In our review of whether this other-crimes evidence was properly admitted into evidence, we give "great deference" to the determination of the trial court, and will reverse only where we find a "clear error of judgment." State v. Barden, supra, 195 N.J. at 390-91. The admission of other-crimes evidence is left to the sound discretion of the trial court because it is in the best position to perform the balancing necessary under the Cofield*fn6 test due to "its intimate knowledge of the case." State v. Covell, 157 N.J. 554, 564 (1999). We will not interfere with the decision, unless we find an abuse of that discretion. Ibid.
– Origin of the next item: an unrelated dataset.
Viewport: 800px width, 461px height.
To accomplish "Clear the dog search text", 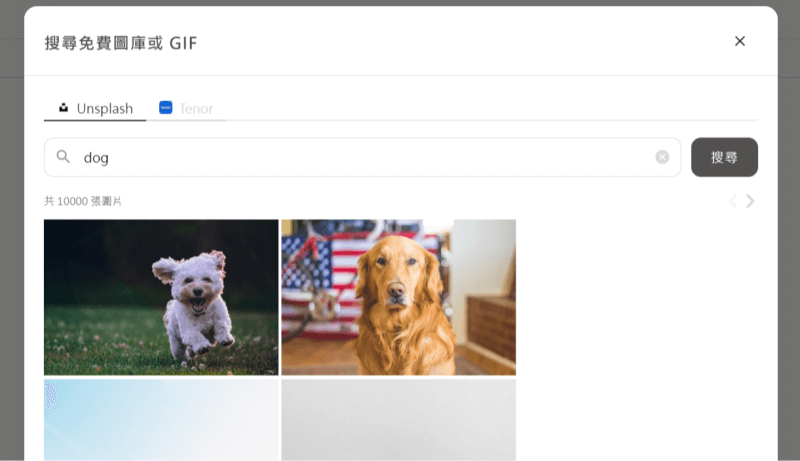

The admission of other-crimes evidence is governed by N.J.R.E. 404(b) which prohibits the admission of such evidence "to prove the disposition of a person in order to show that such person acted in conformity therewith." N.J.R.E. 404(b). However, the rule permits admission of other-crimes evidence "for other purposes, such as proof of motive, opportunity, intent, preparation, plan, knowledge, identity or absence of mistake or accident when such matters are relevant to a material issue in dispute." Ibid. The rule is designed "to strike a balance between the prejudice to a defendant that is inherent in other-crimes evidence and the recognition that the evidence may be highly relevant to prove a defendant's guilt of the crime charged." State v. Barden, supra, 195 N.J. at 388.

Due to its "unique tendency to turn a jury against the defendant," the admission of other-crimes evidence must be handled cautiously. State v. Reddish, 181 N.J. 553, 608 (2004) (quoting State v. Stevens, 115 N.J. 289, 302 (1989)). Indeed, as the Court has stated, "[t]he 'inflammatory characteristic of other-crime evidence . . . mandates a careful and pragmatic evaluation by trial courts, based on the specific context in which the evidence is offered, to determine whether the probative worth of the evidence outweighs its potential for undue prejudice.'" State v. Cofield, 127 N.J. 328, 334 (1992) (quoting State v. Stevens, supra, 115 N.J. at 303) (alteration in original). As a result, N.J.R.E. 404(b) is viewed as a rule of exclusion rather than a rule of inclusion. State v. Darby, 174 N.J. 509, 520 (2002).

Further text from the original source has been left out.